Veo a alguien ocupando su sillón… ese perfil, ese bastón y esa visera verde son inconfundibles
—Don Julio, precisamente pensaba en usted. Todos creíamos que estaba muerto.
—Y lo estoy, querida, pero quien aún me lee, puede verme y escucharme. “Lo normal y lo sensato es lo incongruente, por lo tanto, no hay ningún motivo de preocupación”.
—Hemos venido al Palace a celebrarle a usted entre sus objetos, fotografías y recuerdos que ahora se exponen aquí, en la que fuera su casa.
—Bueno, bueno, bueno. Mi casa ha sido el mundo, que me dio argumentos, y fue la columna diaria que me permitió vivir sin trabajar. No, no me mire usted así. Que yo lo que en realidad siempre he querido ser, cuando me he puesto a devanarme los sesos en eso de pensar, es “cura de pueblo” en Galicia o bien “hombre-sandwich” en Charing Cross. Pero para aquello, como para todo, hay que valer, y yo solo he valido para ser “Rana viajera”, comensal en “La Casa de Lúculo” y, si acaso, para pedir recado de escribir al botones del Palace.
—En este país se debe recuperar su memoria con la pompa que merece, don Julio.
—¡Quite, quite! Recuerdo esos magníficos escaparates de las funerarias en las calles del centro de Madrid. Quia! ¿No ve usted que esto no es Inglaterra y que en España toda pompa es siempre fúnebre?
—Pero es que es uno de los grandes columnistas que hemos tenido, usted ha escrito sobre casi todo…
—Para ser correctos, habría que decir que he escrito “sobre casi nada”. Además, siempre he creído que los columnistas son seres innecesarios, pero ¡ay, el periodismo! muchos olvidan que el columnismo español, aun el más ligero y el más superficial, tiene pleno derecho a entrar en la Historia de la Literatura, igual que la aguja que marca los segundos entra en el complejo mecanismo de un reloj. Por Lo demás, yo no sé si he tenido en mis manos el hacer periodismo, pues “lo que siempre he tenido es una ignorancia enciclopédica que revela un gran españolismo”. Pero dígame, ¿cómo está esa exposición de la que me habla? Cuénteme un poco qué es lo que han logrado reunir de este “solitario del Palace”, como me llamó el joven aristócrata González-Ruano, al que por cierto terminaron despojándole después de muerto de la honra, la obra, y el premio de periodismo que llevaba su nombre y que otorgaba la Fundación Mapfre. Nada nuevo en este país. Como dijo alguien —o quizás fui yo mismo— “Que te den una calle con tu nombre no tiene mérito, cualquiera puede llegar a eso en España, pero que te la quiten, eso sí que es privilegio de un selecto club”.

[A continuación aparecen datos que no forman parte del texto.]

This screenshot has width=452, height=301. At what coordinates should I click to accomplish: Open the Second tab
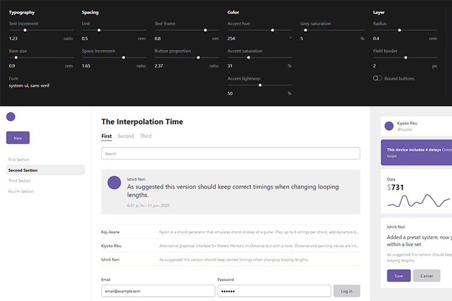pos(126,136)

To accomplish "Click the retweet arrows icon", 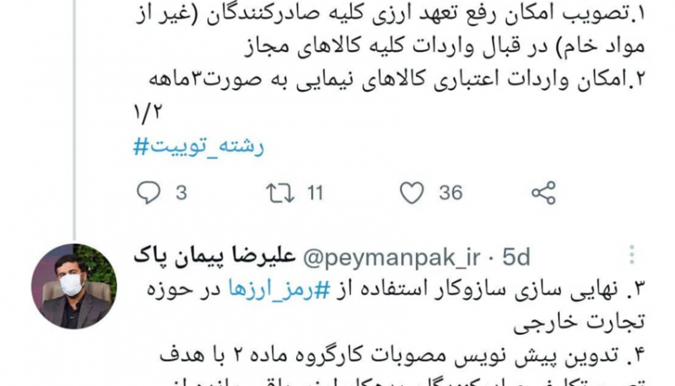I will 280,192.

—Pues verá, don Julio, Afundación, la obra social de ABANCA, le ha querido homenajear en el 60 aniversario de su fallecimiento con una exposición titulada “Julio Camba. El hombre que no quería ser nada”. La exposición incluye fotografías, documentos personales, cartas, cubiertas de sus libros, material inédito, un busto suyo, algunos interesantísimos podcasts así como unas magníficas caricaturas de Siro López Lorenzo. La exposición podrá visitarse hasta el 16 de diciembre en el Museo Bar del Hotel Westin Palace y Aser Álvarez es el comisario. ¡Ah! El hotel Palace ha elaborado también un menú especial en honor del periodista, «las tapas Camba»: “Sardina Cambiana”, “Cambacalao” y “Si el cerdo volase”. En fin, el tiempo con usted se pasa volando don Julio, y me tengo que ir a darle a la tecla porque los lectores esperan (o eso quiero creer) mi humilde texto.

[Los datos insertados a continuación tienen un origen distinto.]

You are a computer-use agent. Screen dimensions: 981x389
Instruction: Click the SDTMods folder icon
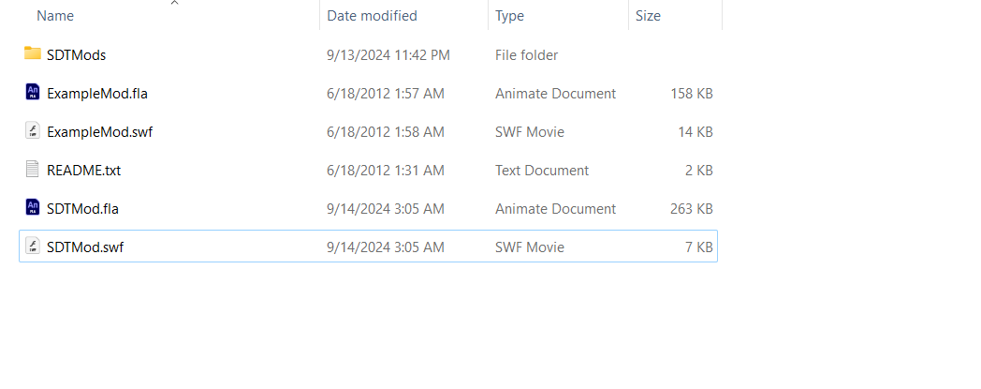click(33, 54)
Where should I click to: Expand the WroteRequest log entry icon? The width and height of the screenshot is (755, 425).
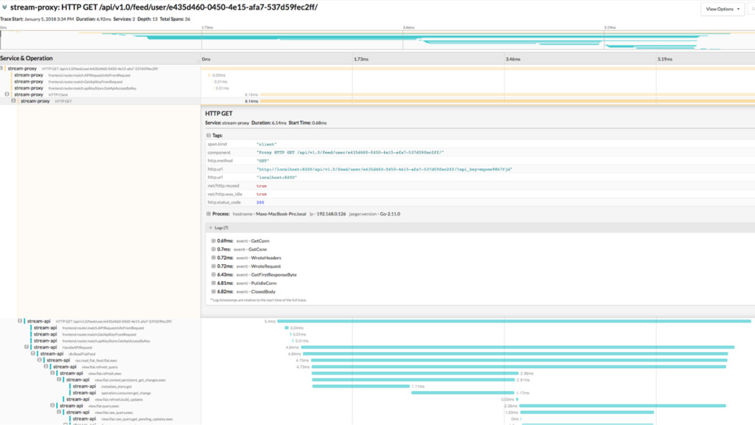pos(213,266)
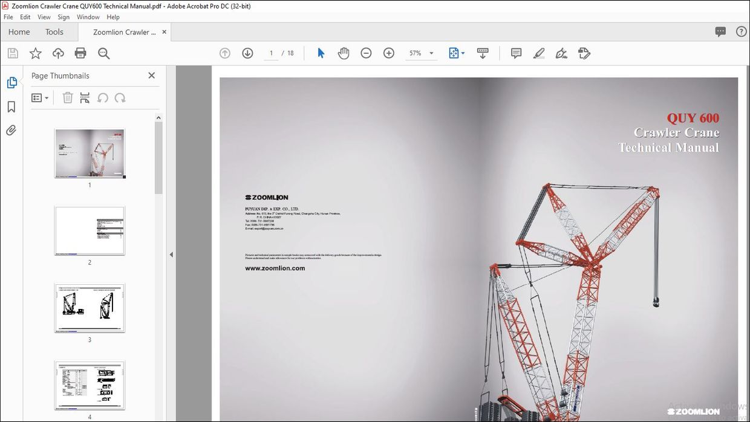Screen dimensions: 750x422
Task: Print the document
Action: click(80, 53)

—Puedo entender y reconocer esa lucha diaria en el ring de los “ciento cincuenta centímetros cuadrados” de la columna, pero recuerde usted, señora, que para hacerlo bien en este país hay que “escribir corto y cobrar largo”.

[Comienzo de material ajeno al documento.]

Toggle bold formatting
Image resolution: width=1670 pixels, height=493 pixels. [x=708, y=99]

—Don Julio, antes de marchar quisiera, si me permite, hacerle una última pregunta: ¿Cómo se está en la eternidad?
—Pues, qué quiere que le diga, querida. Ni fu, ni fa.
Precisamente estoy leyendo estos días el inclasificable y tronchante ‘La casa de Lúculo’. A saber por dónde saldría don Julio si pudiera ver cómo han cambiado las cosas, y no siempre para bien. Era un hombre de buen gusto y mejor ingenio, cualidades raras, pero que siempre veo asociadas.